● Page extract:
-----

As we can see from the above results, the NPU had a performance ten times faster than using CPU proving the proper behavior of NPU usage:

CPU: Mean inference time: 0.3665829249790737
NPU: Mean inference time: 0.030091490064348494

From scratch

To run your .tflite model, follow the instructions below:

  1. On your host machine, create a Dockerfile as shown below. The Dockerfile will download the necessary runtime packages from Toradex/NXP's feeds and install them in your image.

    tip

    You do not need to use Toradex's packages to train your models. Toradex recommends using the upstream TensorFlow libraries for training.

    Dockerfile
    ARG IMAGE_ARCH=linux/arm64

    FROM --platform=$IMAGE_ARCH torizon/debian-imx8:4

    ARG TF_LITE_MODEL=""
    ARG IMAGE_DATASET=""
    ARG WORKDIR_PATH="/app"
    ARG LABELMAP_FILE=""

    # variables used by example.py script
    ENV DATA_DIR=${IMAGE_DATASET}
    ENV MODEL=${TF_LITE_MODEL}
    ENV LABELS=${LABELMAP_FILE}
    ENV APP_ROOT=${WORKDIR_PATH}

    ENV DEBIAN_FRONTEND=noninteractive \
    PYTHONDONTWRITEBYTECODE=1 \
    PYTHONUNBUFFERED=1

    WORKDIR ${WORKDIR_PATH}

    RUN apt-get update && \
    apt-get install -y --no-install-recommends \
    python3 python3-venv python3-pip \
    python3-numpy python3-pil \
    libtim-vx \
    libtensorflow-lite2.16.2 \
    tflite-vx-delegate-imx \
    imx-gpu-viv-wayland \
    imx-gpu-viv-wayland-dev

    RUN python3 -m venv ${WORKDIR_PATH}/.venv --system-site-packages

    RUN . ${WORKDIR_PATH}/.venv/bin/activate && \
    pip3 install --upgrade pip && \
    pip3 install --no-cache-dir tflite-runtime

    COPY ${TF_LITE_MODEL} ${WORKDIR_PATH}/model/
    COPY ${LABELMAP_FILE} ${WORKDIR_PATH}
    COPY ${IMAGE_DATASET} ${WORKDIR_PATH}/${IMAGE_DATASET}/

    COPY example.py ${WORKDIR_PATH}/example.py
  2. In the same directory where your Dockerfile is, create an example python script to run your .tflite model. The example below uses the CPU as a fallback. Note that model quantization is required for acceptable performance in most cases.

    example.py
    #!/usr/bin/env python3
    import os, glob, time
    import numpy as np
    from PIL import Image

    import tflite_runtime.interpreter as tfl


    def find_vx_delegate():
    for p in (
    os.getenv("VX_DELEGATE", "/usr/lib/libvx_delegate.so"),
    "/usr/lib/libvx_delegate.so.2",
    "/usr/lib/libvx_delegate.so.1",
    ):
    if os.path.exists(p):
    return p
    return None


    def preprocess(path, size, dtype):
    img = Image.open(path).convert("RGB")
    w, h = img.size
    s = max(w, h)
    canvas = Image.new("RGB", (s, s))
    canvas.paste(img, ((s - w) // 2, (s - h) // 2))

-----

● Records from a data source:

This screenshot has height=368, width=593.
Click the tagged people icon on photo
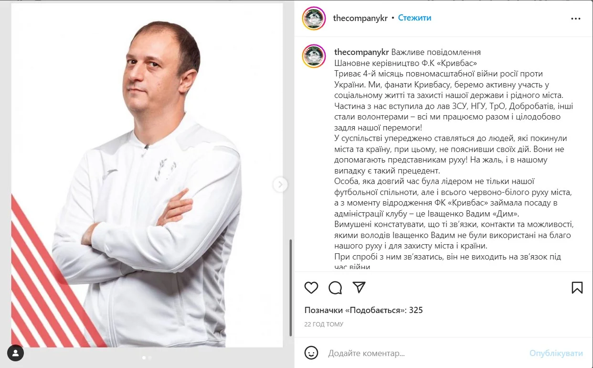[x=16, y=353]
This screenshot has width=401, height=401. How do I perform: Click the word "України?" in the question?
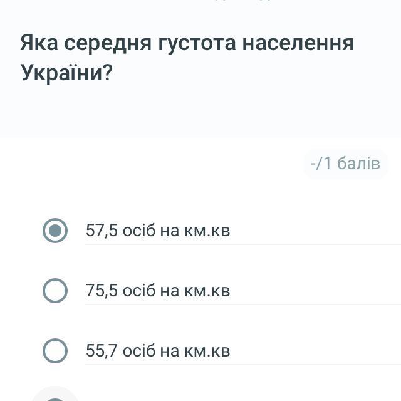tap(66, 73)
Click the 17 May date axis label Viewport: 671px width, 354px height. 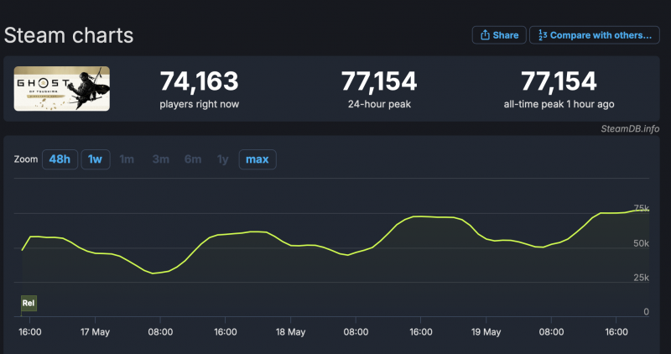click(96, 332)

-----

● Things to do:
- a) From the TensorFlow Lite guide, reproduce word for word the passage that starts with the words "RUN python3 -m" and finishes with "in most cases.".
- b) Condense the paragraph of the TensorFlow Lite guide that begins "In the same directory where your Dockerfile is" into a short bulleted list that keeps its main facts.
- c) Continue the TensorFlow Lite guide from the point where it stops.
The records are not used in this work.

● Answers for this exercise:
- a)
RUN python3 -m venv ${WORKDIR_PATH}/.venv --system-site-packages

    RUN . ${WORKDIR_PATH}/.venv/bin/activate && \
    pip3 install --upgrade pip && \
    pip3 install --no-cache-dir tflite-runtime

    COPY ${TF_LITE_MODEL} ${WORKDIR_PATH}/model/
    COPY ${LABELMAP_FILE} ${WORKDIR_PATH}
    COPY ${IMAGE_DATASET} ${WORKDIR_PATH}/${IMAGE_DATASET}/

    COPY example.py ${WORKDIR_PATH}/example.py
  2. In the same directory where your Dockerfile is, create an example python script to run your .tflite model. The example below uses the CPU as a fallback. Note that model quantization is required for acceptable performance in most cases.

- b)
- Create an example Python script in the same directory as the Dockerfile to run the .tflite model.
- The example script uses the CPU as a fallback.
- In most cases, model quantization is required for acceptable performance.

- c)
    canvas = canvas.resize((size, size))
    x = np.asarray(canvas, dtype=dtype)
    return np.expand_dims(x, 0)


    def main():
    root = os.getenv("APP_ROOT", "/app")
    data_dir = os.getenv("DATA_DIR", f"{root}/images/validation")
    model = os.getenv("MODEL", f"{root}/ssd_detect_quant_only_som.tflite")
    labels_fn = os.getenv("LABELS", f"{root}/labelmap.txt")
    limit = int(os.getenv("LIMIT", "0"))

    files = sorted(glob.glob(f"{data_dir}/*.jpg"))

    if limit > 0:
    files = files[:limit]
    if not files:
    raise SystemExit(f"no images under {data_dir}")

    labels = [l.strip() for l in open(labels_fn, "r", encoding="utf-8") if l.strip()]

    delegates = []
    vx = find_vx_delegate()
    if vx:
    try:
    delegates.append(tfl.load_delegate(vx))
    except Exception:
    delegates = []

    itp = (
    tfl.Interpreter(model_path=model, experimental_delegates=delegates)
    if delegates
    else tfl.Interpreter(model_path=model)
    )
    itp.allocate_tensors()

    in0 = itp.get_input_details()[0]
    out0 = itp.get_output_details()[0]
    size = int(in0["shape"][1])
    dtype = in0["dtype"]

    times = []
    for i, p in enumerate(files):
    itp.set_tensor(in0["index"], preprocess(p, size, dtype))
    t1 = time.time()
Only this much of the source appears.